FedEx Delivers Another Good Quarter

Posted on Tuesday, January 10, 2012 in Ed Hardy

In September, I told you about FedEx’s (NYSE: FDX - News) fiscal-first-quarter earnings’ growth story. In the second quarter, the company reported a bombastic 76% income growth compared to its previous-year quarter. The world’s second-largest packaged delivery company posted better-than-expected results thanks to strong Thanksgiving weekend online sales and a better price/volume mix, sending the shares up after the announcement.

Let’s dig deeper.

The quarter
Profits increased to $497 million, a 76% year-over-year rise. The company earned $1.57 per share, beating the Street expectation of $1.53 per share. FedEx also improved its operational margins to 7.4%, from 4.9% last year, helped by fewer flights and frequencies.

Overall sales inched up by 10%, to $10.59 billion. Sales at FedEx’s largest business — FedEx Express — grew 10% and helped the company push up its revenue. Although international priority daily package volume was lower due to a weaker Asian market, the company still logged higher international priority revenues per package due to higher fuel surcharges, rate per pound, and weight per package.

Shopping and holiday mix
With an increase in online shopping during the Thanksgiving weekend, demand for residential delivery services shot up. The fact that online retailer Amazon.com is expected to have a strong holiday season is certainly good news for shipping companies like FedEx.

Looking beyond the quarter
Despite being hurt by a weak Asian market, FedEx has opened its largest express facility in China. The company sees China as an important market for express offerings as it can account for the bulk of FedEx’s future growth. Rival United Parcel Service (NYSE: UPS - News) is also increasing capacity in Asia.

Apart from expanding in Asia, FedEx has been conscious of lowering its costs. The company is buying 27 new 767-300 freighter planes from Boeing (NYSE: BA - News) to replace its aging MD-10 planes. The new planes will be 30% more fuel-efficient and more reliable. The order is valued at $4.7 billion. This investment will reduce unit operating costs by 20%.

The Foolish bottom line
FedEx posted bright numbers this quarter due to a combination of strong Thanksgiving weekend e-commerce and higher margins. With well-planned investments in Asia and cost-efficient strategies, FedEx looks intriguing. The company expects to earn $1.25 to $1.45 per share this quarter as compared to the Street expectation of $1.31 per share.

FedEx looks to be a solid bet going into 2012,Replica Ed hardy, but if you’d like to take a look at the one company our chief investment officer has picked for tremendous growth in 2012, check out The Motley Fool’s brand-new report, “The Motley Fool’s Top Stock for 2012.” It highlights a company that is revolutionizing commerce in Latin America. You can get instant access to the name of this company by clicking here — it’s free.

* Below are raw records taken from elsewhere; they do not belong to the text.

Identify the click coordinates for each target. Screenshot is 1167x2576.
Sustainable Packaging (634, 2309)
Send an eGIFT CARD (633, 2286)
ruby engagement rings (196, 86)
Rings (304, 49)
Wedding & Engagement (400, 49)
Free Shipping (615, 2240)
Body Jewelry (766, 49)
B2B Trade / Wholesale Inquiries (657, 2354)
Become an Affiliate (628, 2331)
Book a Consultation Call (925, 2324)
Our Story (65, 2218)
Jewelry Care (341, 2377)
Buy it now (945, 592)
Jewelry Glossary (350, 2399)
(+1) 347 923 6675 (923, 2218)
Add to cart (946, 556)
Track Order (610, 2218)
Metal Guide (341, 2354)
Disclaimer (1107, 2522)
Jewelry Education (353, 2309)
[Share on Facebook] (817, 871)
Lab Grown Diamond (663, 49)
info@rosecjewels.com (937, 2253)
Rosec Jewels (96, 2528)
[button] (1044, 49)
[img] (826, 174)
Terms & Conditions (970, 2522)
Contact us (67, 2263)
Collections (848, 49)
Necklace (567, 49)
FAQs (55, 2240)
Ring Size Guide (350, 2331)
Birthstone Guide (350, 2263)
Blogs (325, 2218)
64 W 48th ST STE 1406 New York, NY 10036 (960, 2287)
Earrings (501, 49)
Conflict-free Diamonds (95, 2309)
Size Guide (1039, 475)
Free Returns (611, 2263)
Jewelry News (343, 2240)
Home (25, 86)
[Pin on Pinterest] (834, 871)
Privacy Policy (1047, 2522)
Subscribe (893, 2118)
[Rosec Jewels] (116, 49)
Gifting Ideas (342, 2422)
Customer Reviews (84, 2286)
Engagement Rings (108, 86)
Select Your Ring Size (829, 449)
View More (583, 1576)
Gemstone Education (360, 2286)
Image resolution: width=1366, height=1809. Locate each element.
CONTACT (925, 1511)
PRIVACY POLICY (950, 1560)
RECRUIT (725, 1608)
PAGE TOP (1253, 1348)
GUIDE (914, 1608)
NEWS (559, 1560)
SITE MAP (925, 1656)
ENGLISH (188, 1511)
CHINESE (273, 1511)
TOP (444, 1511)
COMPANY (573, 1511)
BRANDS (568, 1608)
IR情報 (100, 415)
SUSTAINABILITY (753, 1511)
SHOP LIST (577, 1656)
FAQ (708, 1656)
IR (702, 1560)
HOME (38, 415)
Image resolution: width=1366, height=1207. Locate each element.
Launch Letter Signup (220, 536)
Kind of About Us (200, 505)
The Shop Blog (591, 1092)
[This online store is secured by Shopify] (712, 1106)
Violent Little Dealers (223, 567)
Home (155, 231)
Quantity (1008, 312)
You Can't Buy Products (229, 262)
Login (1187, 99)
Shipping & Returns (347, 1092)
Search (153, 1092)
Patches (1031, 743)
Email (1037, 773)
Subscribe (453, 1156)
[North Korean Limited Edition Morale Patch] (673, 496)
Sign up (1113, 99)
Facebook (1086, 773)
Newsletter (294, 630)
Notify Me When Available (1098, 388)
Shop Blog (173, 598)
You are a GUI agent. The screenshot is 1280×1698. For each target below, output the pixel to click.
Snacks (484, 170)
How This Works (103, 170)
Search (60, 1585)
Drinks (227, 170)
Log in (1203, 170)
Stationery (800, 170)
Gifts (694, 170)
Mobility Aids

Navjot Kaur does not own shares of any of the companies mentioned in this article. The Motley Fool owns shares of FedEx, United Parcel Service, and Amazon.com. Motley Fool newsletter services have recommended buying shares of FedEx and Amazon.com. Try any of our Foolish newsletter services free for 30 days. We Fools may not all hold the same opinions, but we all believe that considering a diverse range of insights makes us better investors. The Motley Fool has a disclosure policy.

Jan 5

New Pentagon strategy stresses Asia, cyber, drones

Posted on Thursday, January 5, 2012 in Ed Hardy

WASHINGTON (Reuters) President Barack Obama unveiled a defense strategy on Thursday that would expand the U.S. military presence in Asia but shrink the overall size of the force as the Pentagon seeks to slash spending by nearly half a trillion dollars after a decade of war.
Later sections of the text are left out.